WHAT THE TASK ASKS: Please could you give again the lines from the one holding "Open Knowledge Base (قاعدة المعرفة) icon" through the final line of the data below, exactly, with no other lines?

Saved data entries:
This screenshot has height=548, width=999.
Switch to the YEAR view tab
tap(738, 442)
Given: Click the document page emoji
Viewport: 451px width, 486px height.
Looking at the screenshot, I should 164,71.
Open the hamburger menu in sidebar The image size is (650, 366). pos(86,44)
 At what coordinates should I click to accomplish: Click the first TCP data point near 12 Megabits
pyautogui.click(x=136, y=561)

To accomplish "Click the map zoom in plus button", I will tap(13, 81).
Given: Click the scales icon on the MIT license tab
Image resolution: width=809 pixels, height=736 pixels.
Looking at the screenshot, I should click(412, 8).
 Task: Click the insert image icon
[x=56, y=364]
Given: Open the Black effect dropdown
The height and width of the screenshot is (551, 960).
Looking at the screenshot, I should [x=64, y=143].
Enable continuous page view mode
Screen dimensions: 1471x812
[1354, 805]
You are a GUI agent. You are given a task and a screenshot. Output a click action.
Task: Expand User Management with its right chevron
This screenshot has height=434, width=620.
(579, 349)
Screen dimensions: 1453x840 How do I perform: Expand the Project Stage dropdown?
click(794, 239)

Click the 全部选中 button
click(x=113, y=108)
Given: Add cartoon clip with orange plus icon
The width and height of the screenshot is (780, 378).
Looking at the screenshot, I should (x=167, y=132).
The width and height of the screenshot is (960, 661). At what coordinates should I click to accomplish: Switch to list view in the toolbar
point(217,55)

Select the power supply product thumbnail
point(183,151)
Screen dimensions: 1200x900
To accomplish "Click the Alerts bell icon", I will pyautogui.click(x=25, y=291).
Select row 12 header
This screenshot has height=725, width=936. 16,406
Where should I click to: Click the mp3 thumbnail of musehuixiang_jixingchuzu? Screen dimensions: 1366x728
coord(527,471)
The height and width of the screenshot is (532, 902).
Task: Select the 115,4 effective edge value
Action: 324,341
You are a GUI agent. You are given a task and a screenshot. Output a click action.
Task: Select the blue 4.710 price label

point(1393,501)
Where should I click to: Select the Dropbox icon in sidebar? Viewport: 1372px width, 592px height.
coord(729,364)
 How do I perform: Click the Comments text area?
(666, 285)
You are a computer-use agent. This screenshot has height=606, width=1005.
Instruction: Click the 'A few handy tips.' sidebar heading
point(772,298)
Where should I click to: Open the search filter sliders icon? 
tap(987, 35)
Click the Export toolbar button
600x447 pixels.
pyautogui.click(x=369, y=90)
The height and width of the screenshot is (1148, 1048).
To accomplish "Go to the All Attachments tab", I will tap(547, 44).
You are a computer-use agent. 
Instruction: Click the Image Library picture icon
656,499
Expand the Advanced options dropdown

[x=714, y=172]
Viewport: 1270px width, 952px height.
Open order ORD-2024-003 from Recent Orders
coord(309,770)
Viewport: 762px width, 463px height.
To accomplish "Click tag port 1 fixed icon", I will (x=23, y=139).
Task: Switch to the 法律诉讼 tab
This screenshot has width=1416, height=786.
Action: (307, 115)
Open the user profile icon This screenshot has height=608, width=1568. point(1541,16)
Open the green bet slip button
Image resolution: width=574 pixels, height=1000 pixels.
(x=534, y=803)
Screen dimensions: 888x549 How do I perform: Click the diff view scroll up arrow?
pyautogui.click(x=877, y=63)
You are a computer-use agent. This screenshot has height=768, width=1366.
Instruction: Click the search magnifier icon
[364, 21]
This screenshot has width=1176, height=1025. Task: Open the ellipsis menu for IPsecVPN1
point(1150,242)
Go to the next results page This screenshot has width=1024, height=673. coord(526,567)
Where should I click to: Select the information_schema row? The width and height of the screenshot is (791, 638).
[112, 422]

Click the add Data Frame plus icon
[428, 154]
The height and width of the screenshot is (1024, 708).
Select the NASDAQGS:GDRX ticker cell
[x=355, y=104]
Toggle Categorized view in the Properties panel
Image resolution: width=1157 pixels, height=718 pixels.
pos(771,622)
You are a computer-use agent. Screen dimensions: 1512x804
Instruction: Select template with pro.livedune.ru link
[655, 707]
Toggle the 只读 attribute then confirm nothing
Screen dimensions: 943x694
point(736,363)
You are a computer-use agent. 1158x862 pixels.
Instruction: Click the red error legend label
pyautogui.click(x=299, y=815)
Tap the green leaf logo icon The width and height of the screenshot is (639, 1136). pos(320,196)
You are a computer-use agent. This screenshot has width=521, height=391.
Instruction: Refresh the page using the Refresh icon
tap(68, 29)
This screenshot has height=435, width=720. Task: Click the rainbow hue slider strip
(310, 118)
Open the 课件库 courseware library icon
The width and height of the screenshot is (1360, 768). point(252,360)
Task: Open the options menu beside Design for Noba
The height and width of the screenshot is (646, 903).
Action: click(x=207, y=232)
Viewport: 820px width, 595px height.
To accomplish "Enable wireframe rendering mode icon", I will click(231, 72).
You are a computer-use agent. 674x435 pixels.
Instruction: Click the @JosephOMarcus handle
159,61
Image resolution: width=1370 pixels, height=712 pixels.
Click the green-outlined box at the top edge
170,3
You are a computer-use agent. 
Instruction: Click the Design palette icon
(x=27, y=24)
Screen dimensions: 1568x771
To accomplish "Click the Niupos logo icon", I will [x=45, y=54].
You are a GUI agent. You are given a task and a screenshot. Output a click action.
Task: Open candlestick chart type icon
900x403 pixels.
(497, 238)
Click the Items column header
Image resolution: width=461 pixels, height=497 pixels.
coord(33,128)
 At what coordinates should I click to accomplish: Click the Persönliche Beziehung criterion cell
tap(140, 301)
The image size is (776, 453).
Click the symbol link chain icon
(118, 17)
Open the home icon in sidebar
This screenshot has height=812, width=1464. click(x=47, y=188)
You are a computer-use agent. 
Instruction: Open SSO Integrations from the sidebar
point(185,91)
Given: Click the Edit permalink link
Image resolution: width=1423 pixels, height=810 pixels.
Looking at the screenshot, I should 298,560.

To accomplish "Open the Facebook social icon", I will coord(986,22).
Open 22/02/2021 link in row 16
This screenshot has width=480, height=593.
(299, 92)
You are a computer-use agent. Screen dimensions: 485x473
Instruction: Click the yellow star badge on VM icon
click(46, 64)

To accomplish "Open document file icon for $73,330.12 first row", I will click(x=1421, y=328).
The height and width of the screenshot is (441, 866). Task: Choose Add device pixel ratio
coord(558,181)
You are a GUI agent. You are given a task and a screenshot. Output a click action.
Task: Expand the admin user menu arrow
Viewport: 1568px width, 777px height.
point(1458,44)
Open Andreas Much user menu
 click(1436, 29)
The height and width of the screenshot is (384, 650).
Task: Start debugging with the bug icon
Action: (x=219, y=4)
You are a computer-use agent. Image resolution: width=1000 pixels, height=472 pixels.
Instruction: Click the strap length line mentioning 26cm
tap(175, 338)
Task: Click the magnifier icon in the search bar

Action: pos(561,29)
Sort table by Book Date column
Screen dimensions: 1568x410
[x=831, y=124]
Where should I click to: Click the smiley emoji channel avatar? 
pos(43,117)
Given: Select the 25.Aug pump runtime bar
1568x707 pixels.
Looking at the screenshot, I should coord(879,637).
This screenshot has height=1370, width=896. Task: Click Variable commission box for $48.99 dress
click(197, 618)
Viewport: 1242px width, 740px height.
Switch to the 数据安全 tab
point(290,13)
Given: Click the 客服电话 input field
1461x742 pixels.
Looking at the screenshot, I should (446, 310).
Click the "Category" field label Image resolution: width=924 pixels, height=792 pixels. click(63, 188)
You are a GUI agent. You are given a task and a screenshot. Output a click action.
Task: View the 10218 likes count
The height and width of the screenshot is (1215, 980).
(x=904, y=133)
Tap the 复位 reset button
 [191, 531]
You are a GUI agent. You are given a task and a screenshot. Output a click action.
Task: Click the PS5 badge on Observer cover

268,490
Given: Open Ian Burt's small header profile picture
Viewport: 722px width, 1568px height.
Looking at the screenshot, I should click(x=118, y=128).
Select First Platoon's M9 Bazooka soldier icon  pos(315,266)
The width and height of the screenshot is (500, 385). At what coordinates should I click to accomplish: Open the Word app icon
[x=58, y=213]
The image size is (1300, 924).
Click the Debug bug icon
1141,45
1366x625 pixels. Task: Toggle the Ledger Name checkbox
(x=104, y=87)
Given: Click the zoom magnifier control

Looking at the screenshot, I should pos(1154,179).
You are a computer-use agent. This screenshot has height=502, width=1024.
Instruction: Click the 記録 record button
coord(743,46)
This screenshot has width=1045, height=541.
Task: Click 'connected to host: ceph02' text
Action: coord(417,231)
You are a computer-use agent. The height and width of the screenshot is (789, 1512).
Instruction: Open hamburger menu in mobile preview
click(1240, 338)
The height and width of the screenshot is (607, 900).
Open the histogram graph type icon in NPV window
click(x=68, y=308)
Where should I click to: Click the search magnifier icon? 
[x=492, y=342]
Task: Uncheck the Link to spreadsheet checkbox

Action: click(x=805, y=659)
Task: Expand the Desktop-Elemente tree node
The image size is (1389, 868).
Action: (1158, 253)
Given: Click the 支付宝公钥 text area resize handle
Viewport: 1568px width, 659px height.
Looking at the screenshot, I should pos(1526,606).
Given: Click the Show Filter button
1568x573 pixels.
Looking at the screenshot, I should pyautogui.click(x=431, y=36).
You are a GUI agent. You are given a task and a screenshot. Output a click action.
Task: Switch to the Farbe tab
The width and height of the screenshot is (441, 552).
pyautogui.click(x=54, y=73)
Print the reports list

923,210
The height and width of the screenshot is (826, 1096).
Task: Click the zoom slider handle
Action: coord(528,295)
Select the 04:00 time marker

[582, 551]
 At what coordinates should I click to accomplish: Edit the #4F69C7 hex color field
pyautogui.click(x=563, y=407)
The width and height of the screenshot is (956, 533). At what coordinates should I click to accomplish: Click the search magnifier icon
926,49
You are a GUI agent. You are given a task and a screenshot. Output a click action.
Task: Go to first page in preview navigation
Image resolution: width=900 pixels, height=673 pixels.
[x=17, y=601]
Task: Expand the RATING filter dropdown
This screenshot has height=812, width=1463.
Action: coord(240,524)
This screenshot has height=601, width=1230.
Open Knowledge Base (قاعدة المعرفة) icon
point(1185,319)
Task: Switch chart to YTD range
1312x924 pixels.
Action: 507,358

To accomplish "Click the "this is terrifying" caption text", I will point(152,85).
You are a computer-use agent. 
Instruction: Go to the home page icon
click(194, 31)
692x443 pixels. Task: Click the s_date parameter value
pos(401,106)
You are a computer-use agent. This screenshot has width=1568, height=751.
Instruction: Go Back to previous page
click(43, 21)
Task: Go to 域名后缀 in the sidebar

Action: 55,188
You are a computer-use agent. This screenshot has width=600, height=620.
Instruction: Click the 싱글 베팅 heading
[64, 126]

REPLY:
Open Knowledge Base (قاعدة المعرفة) icon
point(1185,319)
Task: Switch chart to YTD range
1312x924 pixels.
Action: 507,358

To accomplish "Click the "this is terrifying" caption text", I will point(152,85).
You are a computer-use agent. 
Instruction: Go to the home page icon
click(194, 31)
692x443 pixels. Task: Click the s_date parameter value
pos(401,106)
You are a computer-use agent. This screenshot has width=1568, height=751.
Instruction: Go Back to previous page
click(43, 21)
Task: Go to 域名后缀 in the sidebar

Action: 55,188
You are a computer-use agent. This screenshot has width=600, height=620.
Instruction: Click the 싱글 베팅 heading
[64, 126]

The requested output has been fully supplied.